Is 49, 1-6; Sal 138; Hech 13, 22-26; Lc 1, 57-66.80

Algo tenía en la cabeza el señor Edison cuando inventó la bombilla. Desde luego, no esa bombillita que aparece en los comics cuando alguien tiene una idea, porque el luminoso artefacto aún no estaba inventado. Más bien, bajo la azotea de Don Tomás había un proyecto, una ilusión: la de crear algo que iluminara los hogares con más estabilidad y menos gasto que las lámparas de aceite… Y de ahí su famoso invento.
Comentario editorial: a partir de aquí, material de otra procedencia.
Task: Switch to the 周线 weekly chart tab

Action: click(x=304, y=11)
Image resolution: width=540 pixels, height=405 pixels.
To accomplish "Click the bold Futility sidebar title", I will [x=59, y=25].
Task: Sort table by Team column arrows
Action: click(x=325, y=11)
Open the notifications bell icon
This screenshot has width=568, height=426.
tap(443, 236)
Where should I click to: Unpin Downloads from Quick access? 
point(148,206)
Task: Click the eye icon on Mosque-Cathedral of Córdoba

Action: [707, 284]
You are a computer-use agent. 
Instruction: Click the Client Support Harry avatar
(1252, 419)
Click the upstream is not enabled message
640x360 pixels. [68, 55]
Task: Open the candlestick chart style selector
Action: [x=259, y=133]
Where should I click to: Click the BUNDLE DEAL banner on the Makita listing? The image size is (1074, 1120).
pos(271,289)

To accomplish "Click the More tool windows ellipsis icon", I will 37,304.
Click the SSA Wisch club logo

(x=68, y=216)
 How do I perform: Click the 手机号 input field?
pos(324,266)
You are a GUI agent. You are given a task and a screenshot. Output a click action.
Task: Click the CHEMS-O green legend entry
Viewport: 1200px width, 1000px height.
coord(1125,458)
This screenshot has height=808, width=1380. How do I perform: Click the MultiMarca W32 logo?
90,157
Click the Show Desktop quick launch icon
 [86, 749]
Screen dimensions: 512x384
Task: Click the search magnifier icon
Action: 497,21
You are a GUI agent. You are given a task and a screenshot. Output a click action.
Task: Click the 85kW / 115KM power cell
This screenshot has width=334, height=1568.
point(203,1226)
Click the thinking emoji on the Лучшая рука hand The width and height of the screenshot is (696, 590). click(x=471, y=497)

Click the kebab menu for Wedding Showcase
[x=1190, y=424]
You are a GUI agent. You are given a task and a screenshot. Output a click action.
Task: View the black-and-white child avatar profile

La primera de esas esferas de cristal no fue una casualidad, ni un fruto del azar resbalado en un laboratorio. Cuando la tuvo ante sus ojos, no se rascó curioso la cabeza preguntándose: «bueno, y esto ¿para qué puede servir?», sino que se llenó de alegría por tener ante sí, finalmente, el instrumento soñado para conseguir la luz. De este modo, la bombilla nació con una finalidad, fue creada «para algo». Años más tarde, a un primo mío se le ocurrió que, empuñando una bombilla por su base como si fuera una maza, podría clavar un clavo en la pared. Yo le expliqué que aquello era para otra cosa, no para clavar puntas. Pero él, esgrimiendo un «yo hago lo que me da la gana», asestó el primer golpe al clavo, rompió el cristal, se hizo un corte en un dedo, y la pared se murió de risa…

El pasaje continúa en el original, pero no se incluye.